April 18, 2006

Angry friends, bad company

Proverbs 22:24 says,
Make no friendship with a man given to anger, nor go with a wrathful man. (English Standard Version)
Kathy Sierra writes that angry/negative people can be bad for your brain as well as your soul (but, really, the two are so closely knit that distinguishing them may be impossible at times).
Posted by ronlusk at 10:45 AM

April 12, 2006

More on multi-screen productivity

In my posting on Synergy, I wrote of how I tie three (or four) screens together, spanning two (or three, with my laptop) computers. This gives me the ability to monitor the peripheral things (the second screen on my Linux workstation) like time reporting, system logs, support requests, and reference documentation while focusing on my primary interests (development, debugging, documents) on the main screen.

Apparently, there are others who find similar setups help in their productivity (albeit we have much different tastes in software).

If you look at this office, there isn't much paper in it. On my desk I have three screens, synchronized to form a single desktop. I can drag items from one screen to the next. Once you have that large display area, you'll never go back, because it has a direct impact on productivity.

The screen on the left has my list of e-mails. On the center screen is usually the specific e-mail I'm reading and responding to. And my browser is on the right-hand screen. This setup gives me the ability to glance and see what new has come in while I'm working on something, and to bring up a link that's related to an e-mail and look at it while the e-mail is still in front of me.

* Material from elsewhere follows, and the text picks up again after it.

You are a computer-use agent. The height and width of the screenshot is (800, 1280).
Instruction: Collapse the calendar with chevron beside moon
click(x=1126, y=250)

Posted by ronlusk at 08:05 AM

April 09, 2006

Community of Talent

In another article, Paul Graham writes
Nothing is more powerful than a community of talented people working on related problems.
Posted by ronlusk at 05:54 PM

Keeping bad company

In an article on software patents, Paul Graham writes
Fortunately for startups, big companies are extremely good at denial. If you take the trouble to attack them from an oblique angle, they'll meet you half-way and maneuver to keep you in their blind spot. To sue a startup would mean admitting it was dangerous, and that often means seeing something the big company doesn't want to see.

What intrigued me was the advice in the second sentence: “If you take the trouble to attack them from an oblique angle, they'll meet you half-way and maneuver to keep you in their blind spot.” It reads frighteningly (not for companies: for Christians) like something from The Screwtape Letters by C. S. Lewis, the advice of a senior tempter to a junior one on how to tempt a human soul to destruction.